**Try it**
Determine the number of lines below that contain "Open". Write nothing but that number.

**Listed records**
━━━━━━━━━━━━━━━━━━━━━━━━━━━━━━

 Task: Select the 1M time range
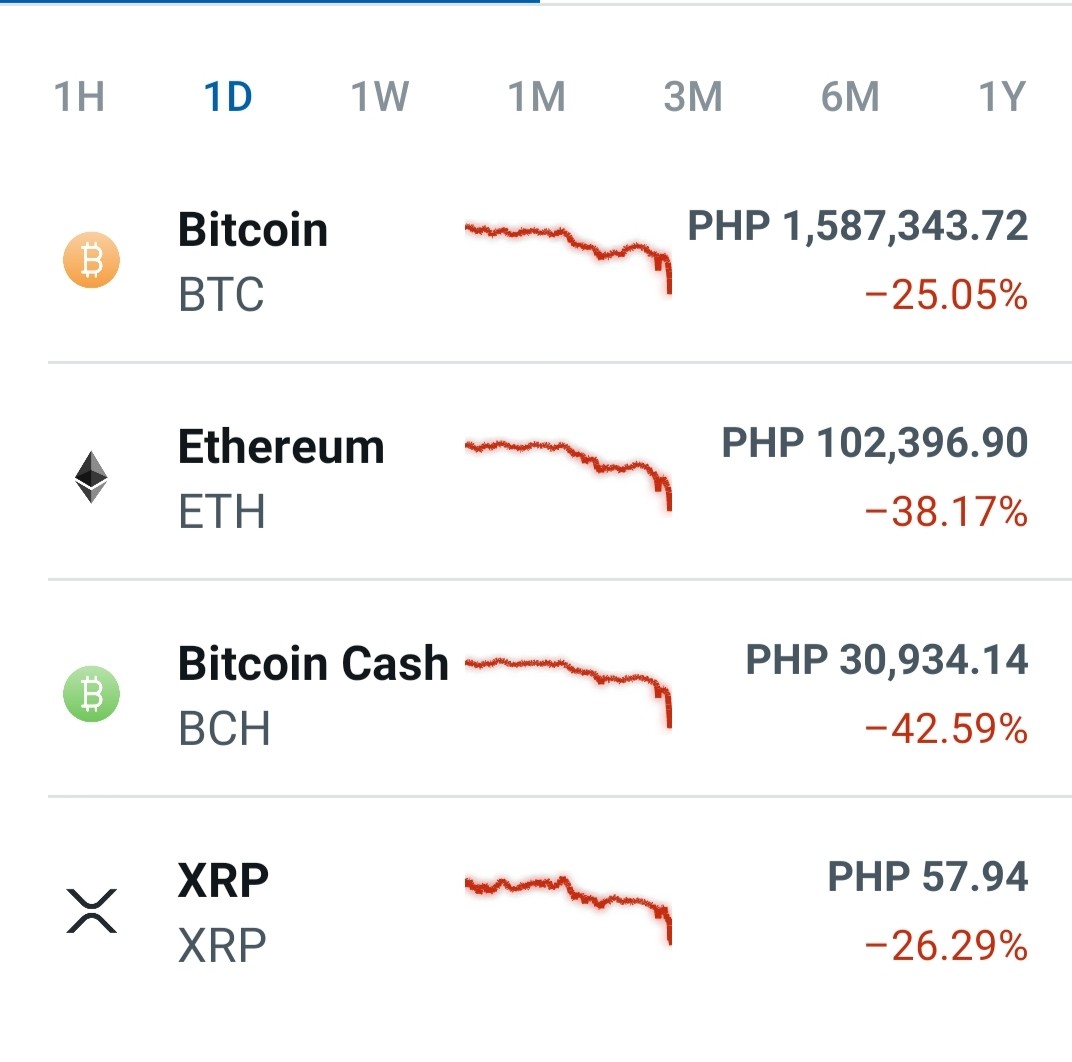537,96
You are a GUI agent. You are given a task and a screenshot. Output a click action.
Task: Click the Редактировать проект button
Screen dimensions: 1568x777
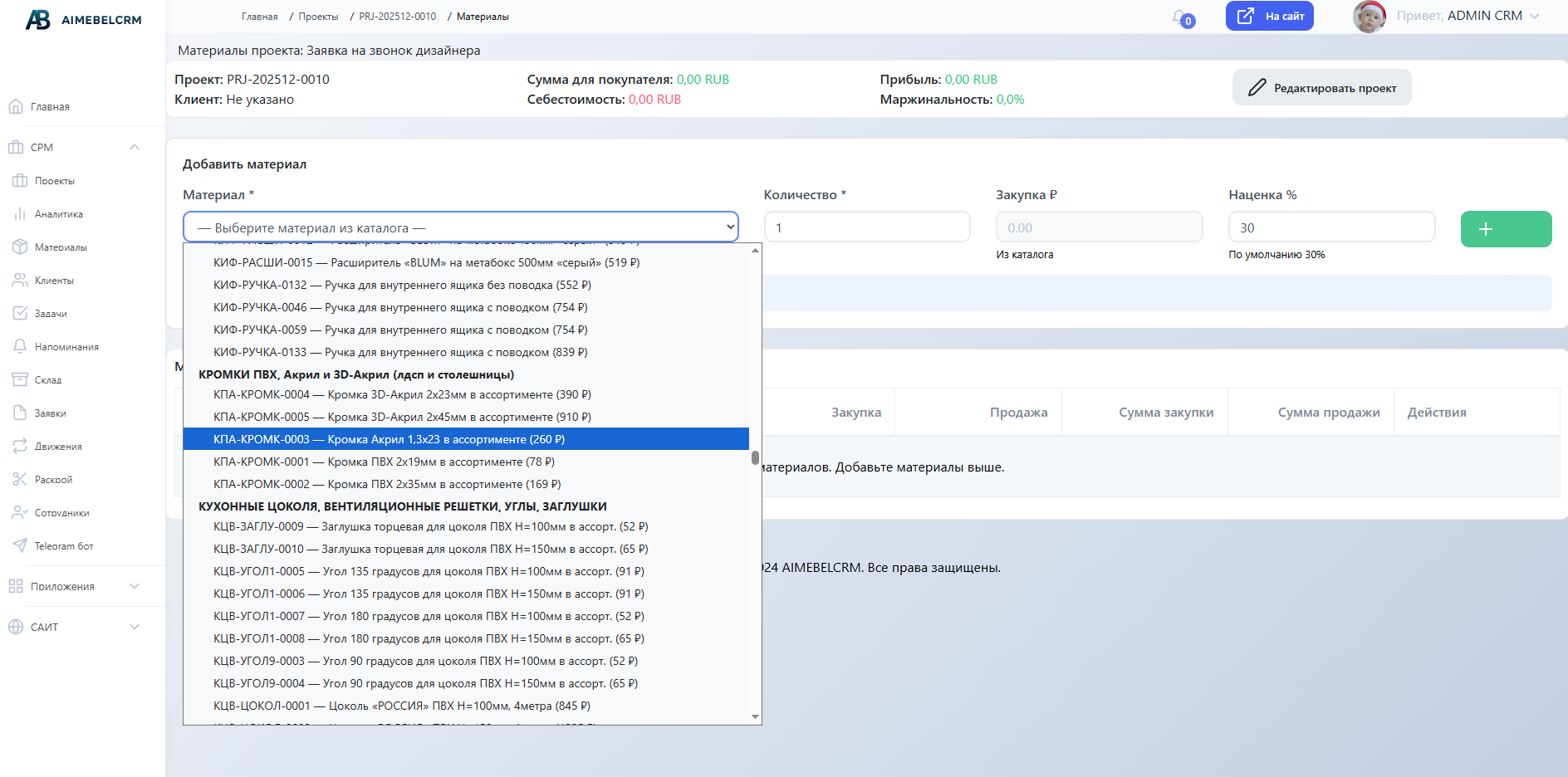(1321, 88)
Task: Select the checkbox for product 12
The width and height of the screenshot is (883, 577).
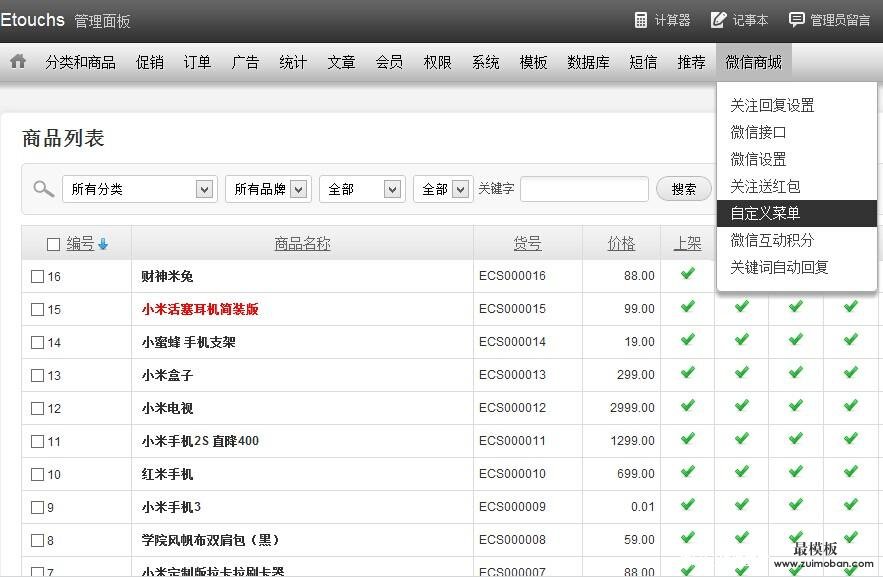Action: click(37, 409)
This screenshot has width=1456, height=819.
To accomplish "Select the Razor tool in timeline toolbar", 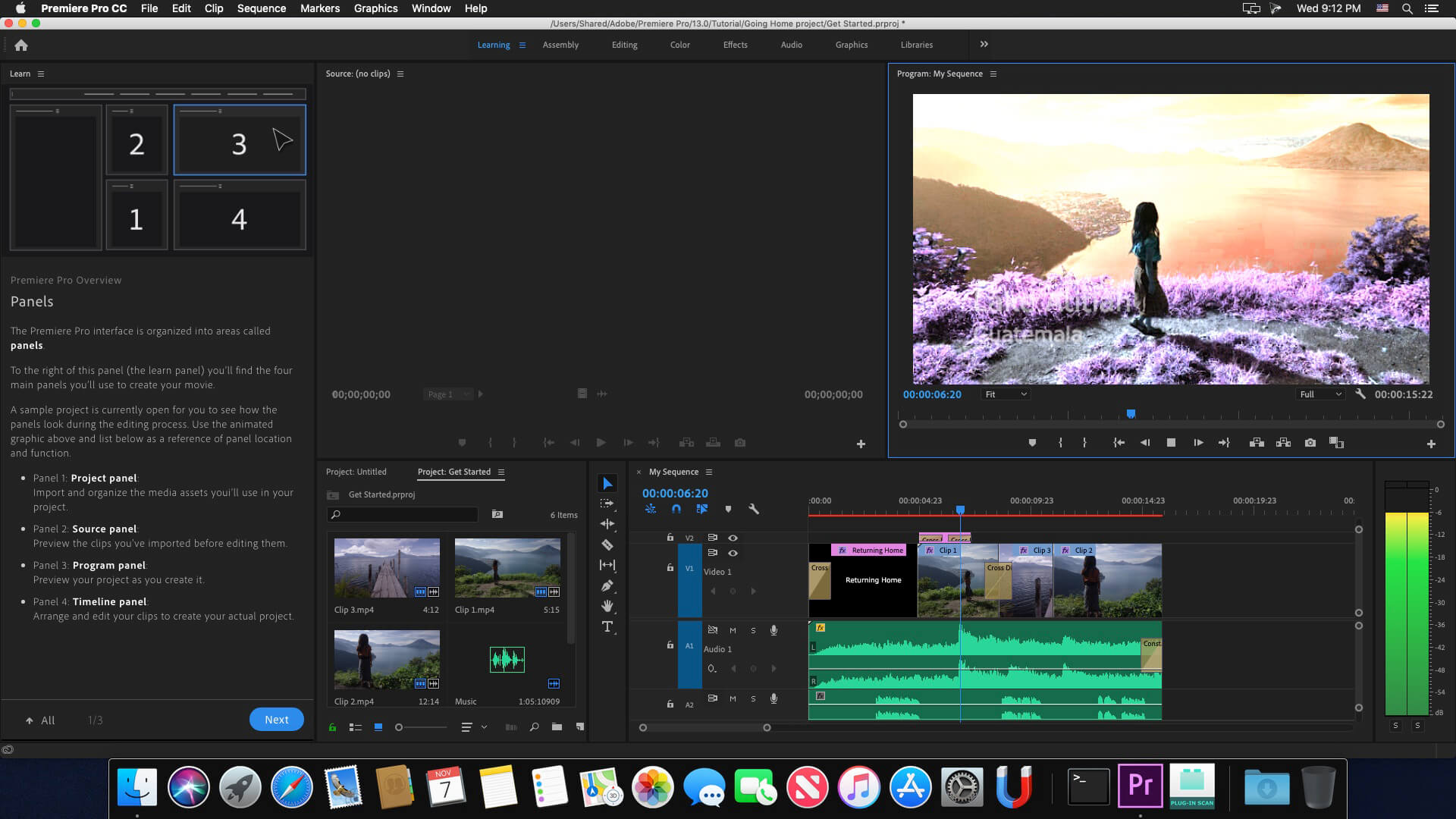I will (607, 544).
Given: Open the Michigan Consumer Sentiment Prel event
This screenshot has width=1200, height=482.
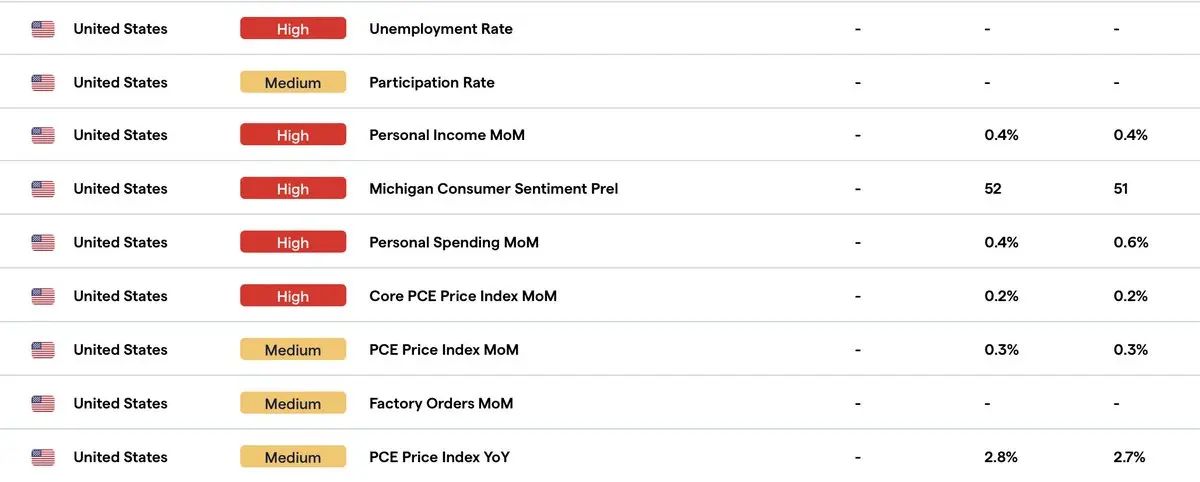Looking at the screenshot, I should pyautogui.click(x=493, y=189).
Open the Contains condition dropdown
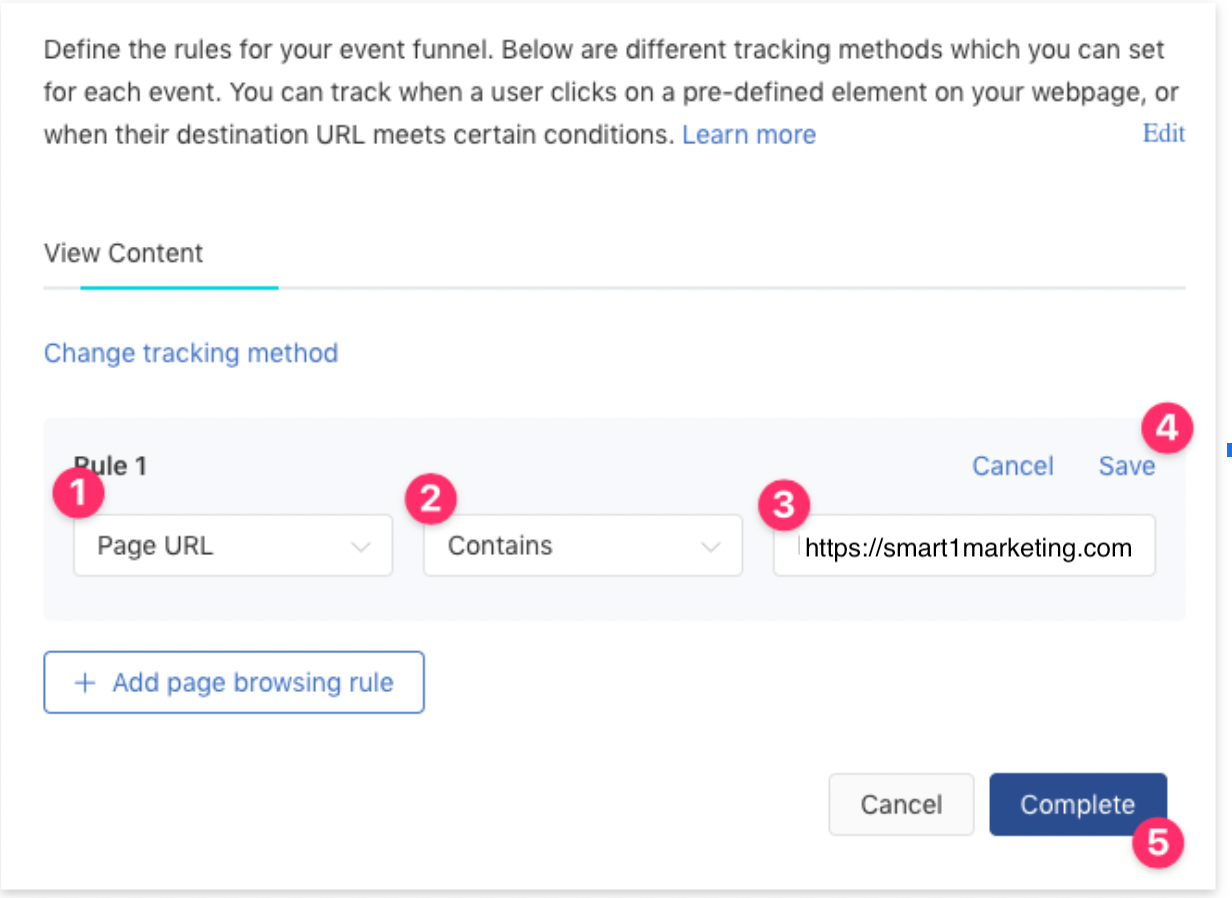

━━━━━━━━━━━━━━━━━━━━━━━━━━━━━━

**Written answer**
2